By Todd KuhnsLast Updated on Nov 8, 2019
Chinese government restricts minors’ access to online games

As part of its recent efforts to curb youth gaming addiction, China’s General Administration of Press and Publication on Tuesday released bold new regulations for online gaming companies to restrict the activities of minors on its platforms.

The new regulations will certainly alter the business models of online multiplayer gaming giants such as Tencent, as they restrict both the time and amount of money that children and teenagers can spend on their platforms each day.

The government notice put forward six measures:

1. Online gaming accounts must implement real name registration. This helps identify minors (children under 18) so that their usage can be controlled.

2. Minors cannot be allowed to play online games between the hours of 10pm and 8am each day. They shall be restricted to no more than 90 minutes of play each weekday, and up to 3 hours on weekend days and legal holidays.

3. Users under the age of 8 cannot make in-game purchases with their accounts. 

For users between 8 and 16 years-old, the single recharge amount cannot exceed 50 yuan, and they cannot spend more than 200 yuan each month.

For 16 to 17 year-olds, a single recharge cannot exceed 100 yuan, and they cannot spend more than 400 yuan each month.

4. The gaming industry shall strengthen supervision and enforcement of these measures.

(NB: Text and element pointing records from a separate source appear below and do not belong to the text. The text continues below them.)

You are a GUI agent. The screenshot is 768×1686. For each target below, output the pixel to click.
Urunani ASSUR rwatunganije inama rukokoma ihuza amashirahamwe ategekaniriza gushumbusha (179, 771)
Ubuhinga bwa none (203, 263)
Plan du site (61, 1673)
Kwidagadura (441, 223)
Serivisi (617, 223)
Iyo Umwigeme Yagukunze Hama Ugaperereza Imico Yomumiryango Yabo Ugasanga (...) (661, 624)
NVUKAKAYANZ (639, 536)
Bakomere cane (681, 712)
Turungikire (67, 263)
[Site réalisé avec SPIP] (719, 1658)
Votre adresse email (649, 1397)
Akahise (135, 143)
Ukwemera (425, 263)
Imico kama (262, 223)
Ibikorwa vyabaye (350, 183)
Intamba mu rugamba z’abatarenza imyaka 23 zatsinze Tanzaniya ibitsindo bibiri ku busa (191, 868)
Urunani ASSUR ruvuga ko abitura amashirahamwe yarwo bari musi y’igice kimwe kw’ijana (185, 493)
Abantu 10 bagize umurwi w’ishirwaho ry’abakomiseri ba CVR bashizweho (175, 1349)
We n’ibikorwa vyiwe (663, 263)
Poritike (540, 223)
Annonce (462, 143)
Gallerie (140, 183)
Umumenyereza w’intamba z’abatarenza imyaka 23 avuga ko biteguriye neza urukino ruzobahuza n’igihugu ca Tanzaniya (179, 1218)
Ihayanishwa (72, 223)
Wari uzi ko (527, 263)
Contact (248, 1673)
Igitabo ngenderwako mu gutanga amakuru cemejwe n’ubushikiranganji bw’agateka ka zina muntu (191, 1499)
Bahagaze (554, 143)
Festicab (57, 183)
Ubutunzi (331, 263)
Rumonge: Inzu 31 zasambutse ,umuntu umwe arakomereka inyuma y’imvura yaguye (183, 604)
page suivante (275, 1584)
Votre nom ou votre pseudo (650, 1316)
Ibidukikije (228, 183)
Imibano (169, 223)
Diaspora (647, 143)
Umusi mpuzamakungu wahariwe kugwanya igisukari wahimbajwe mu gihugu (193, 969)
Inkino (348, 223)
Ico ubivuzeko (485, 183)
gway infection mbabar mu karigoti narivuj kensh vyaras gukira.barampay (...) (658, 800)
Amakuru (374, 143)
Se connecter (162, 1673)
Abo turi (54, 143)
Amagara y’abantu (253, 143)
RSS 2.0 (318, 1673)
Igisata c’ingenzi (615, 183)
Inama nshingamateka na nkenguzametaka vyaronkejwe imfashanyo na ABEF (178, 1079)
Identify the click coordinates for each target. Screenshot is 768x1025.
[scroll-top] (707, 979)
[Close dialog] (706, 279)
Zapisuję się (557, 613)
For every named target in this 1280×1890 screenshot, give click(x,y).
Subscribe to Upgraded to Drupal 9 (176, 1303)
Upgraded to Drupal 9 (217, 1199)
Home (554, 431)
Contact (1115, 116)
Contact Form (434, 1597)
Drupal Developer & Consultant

5. The gaming industry should implement measures to ensure that the content, subject matter, and gameplay of online games are appropriate for users of all ages, including minors.

6. Parents, schools and other social forces have the responsibility to watch and guide minors to establish good online gaming habits.

An unnamed official from the department interviewed by the State-run Xinhua News Agency said the regulations were adopted after conducting relevant research and seeking expert opinion in order to combat mental and physical health problems stemming from gaming addiction and “excessive consumption” by minors. The notice saddles corporations with a certain level of responsibility, alongside government supervision and parental encouragement.

According to the article, online game enterprises that have not fulfilled these requirements can have their licenses revoked if they fail to comply within a specified time limit. The official also stated that the General Administration of Press and Publication is working with the Ministry of Public Security to build a unified identification system for game companies to accurately verify minors’ identities. 

Until recently, China was the world’s largest and fastest-growing gaming market, growing to 235.5 billion yuan in 2017 from 67.1 billion yuan just five years before (Statista). 

Last year, the government instituted a 9-month freeze on gaming licenses which slowed down approval of new titles, leaving a more deliberate and strict approval process in its wake. These measures, combined with the new age restrictions, are helping put the U.S. on track to overtake the Chinese gaming market by the end of the year, leading the world with $36.9 billion in revenue in 2019, driven largely by an uptick in console sales (Newzoo report).